─── Supplied records
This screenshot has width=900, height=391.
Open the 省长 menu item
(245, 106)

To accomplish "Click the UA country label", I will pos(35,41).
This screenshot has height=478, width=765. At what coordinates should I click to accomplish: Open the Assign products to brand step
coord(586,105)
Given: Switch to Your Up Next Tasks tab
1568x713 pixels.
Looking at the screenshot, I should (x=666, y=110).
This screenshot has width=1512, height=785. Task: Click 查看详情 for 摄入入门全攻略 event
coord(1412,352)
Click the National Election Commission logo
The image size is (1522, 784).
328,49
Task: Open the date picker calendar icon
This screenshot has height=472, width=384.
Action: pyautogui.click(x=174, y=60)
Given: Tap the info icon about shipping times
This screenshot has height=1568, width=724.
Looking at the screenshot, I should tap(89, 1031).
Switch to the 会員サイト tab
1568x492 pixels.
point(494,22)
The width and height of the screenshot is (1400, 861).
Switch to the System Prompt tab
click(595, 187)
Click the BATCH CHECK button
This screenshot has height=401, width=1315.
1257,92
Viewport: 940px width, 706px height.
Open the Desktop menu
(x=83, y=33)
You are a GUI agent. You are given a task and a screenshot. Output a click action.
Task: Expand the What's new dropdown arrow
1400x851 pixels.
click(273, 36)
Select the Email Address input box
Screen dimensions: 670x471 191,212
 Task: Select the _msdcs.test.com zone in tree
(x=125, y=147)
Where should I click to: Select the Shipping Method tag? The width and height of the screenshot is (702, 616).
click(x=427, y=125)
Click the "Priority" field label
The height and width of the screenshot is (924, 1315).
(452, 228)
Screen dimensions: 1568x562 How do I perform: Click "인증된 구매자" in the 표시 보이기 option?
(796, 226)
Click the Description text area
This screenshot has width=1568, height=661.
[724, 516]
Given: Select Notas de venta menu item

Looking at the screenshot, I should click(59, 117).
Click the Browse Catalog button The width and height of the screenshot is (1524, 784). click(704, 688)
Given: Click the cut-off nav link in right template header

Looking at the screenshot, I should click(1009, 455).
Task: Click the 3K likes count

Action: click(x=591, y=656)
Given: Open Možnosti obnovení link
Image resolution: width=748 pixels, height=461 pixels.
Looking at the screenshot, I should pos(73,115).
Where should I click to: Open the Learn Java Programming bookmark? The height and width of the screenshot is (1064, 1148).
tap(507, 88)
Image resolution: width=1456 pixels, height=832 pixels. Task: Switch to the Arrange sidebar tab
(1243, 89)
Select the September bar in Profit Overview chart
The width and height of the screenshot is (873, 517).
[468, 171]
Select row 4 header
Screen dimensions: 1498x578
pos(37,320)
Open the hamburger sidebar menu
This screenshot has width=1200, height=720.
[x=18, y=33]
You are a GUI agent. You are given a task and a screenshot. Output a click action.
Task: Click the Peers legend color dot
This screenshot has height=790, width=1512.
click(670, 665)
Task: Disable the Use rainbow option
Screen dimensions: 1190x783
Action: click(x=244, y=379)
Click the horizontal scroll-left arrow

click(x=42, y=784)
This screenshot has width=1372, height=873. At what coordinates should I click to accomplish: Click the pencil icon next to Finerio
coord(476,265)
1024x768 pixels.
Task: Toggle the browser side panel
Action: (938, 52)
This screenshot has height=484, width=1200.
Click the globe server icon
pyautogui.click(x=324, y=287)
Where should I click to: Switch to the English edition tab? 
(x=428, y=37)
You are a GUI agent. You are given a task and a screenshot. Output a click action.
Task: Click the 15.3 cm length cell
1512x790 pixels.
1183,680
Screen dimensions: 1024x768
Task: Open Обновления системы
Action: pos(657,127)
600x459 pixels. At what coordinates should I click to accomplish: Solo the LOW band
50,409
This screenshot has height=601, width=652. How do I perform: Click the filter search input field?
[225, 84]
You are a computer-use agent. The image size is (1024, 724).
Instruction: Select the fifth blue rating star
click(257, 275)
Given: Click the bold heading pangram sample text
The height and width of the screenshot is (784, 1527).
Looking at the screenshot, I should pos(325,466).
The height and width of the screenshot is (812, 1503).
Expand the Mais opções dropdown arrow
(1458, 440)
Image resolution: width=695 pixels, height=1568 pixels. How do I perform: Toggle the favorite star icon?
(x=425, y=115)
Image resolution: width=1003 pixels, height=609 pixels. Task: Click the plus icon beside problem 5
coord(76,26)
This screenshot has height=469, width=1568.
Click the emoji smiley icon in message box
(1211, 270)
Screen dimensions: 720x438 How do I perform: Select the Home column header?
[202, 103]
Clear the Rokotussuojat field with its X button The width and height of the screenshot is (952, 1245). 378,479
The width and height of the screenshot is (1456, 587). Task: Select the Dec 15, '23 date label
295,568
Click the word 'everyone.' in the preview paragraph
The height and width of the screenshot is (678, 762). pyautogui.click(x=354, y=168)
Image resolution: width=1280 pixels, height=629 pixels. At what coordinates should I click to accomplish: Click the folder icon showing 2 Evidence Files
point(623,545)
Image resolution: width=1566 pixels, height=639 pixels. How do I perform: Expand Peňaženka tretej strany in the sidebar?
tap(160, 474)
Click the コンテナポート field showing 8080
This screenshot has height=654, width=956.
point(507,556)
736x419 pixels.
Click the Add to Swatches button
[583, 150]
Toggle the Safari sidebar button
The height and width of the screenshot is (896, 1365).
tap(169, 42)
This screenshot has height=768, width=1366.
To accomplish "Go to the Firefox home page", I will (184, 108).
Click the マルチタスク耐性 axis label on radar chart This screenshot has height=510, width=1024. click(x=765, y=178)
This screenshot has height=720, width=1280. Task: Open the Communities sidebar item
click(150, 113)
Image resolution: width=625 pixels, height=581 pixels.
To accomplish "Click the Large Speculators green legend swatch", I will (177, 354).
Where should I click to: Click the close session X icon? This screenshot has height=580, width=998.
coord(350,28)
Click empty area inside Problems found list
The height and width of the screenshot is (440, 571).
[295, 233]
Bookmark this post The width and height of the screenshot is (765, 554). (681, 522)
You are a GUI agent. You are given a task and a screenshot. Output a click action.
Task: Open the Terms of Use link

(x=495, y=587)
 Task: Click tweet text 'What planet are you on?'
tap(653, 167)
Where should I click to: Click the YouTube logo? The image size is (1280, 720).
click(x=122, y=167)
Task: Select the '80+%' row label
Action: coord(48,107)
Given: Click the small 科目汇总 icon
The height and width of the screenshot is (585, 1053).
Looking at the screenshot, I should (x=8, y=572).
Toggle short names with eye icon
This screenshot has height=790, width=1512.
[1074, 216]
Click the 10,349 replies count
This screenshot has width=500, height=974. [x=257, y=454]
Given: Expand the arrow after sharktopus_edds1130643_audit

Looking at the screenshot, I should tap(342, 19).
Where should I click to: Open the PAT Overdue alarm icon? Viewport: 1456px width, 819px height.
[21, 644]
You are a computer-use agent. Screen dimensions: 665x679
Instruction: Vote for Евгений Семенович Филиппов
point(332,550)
──────
### Work required
Reproduce verbatim the lines starting with the line that contains "Image resolution: width=1566" and going on through the line that contains "tap(169, 42)", both included.

### Full answer
Image resolution: width=1566 pixels, height=639 pixels. How do I perform: Expand Peňaženka tretej strany in the sidebar?
tap(160, 474)
Click the コンテナポート field showing 8080
This screenshot has height=654, width=956.
point(507,556)
736x419 pixels.
Click the Add to Swatches button
[583, 150]
Toggle the Safari sidebar button
The height and width of the screenshot is (896, 1365).
tap(169, 42)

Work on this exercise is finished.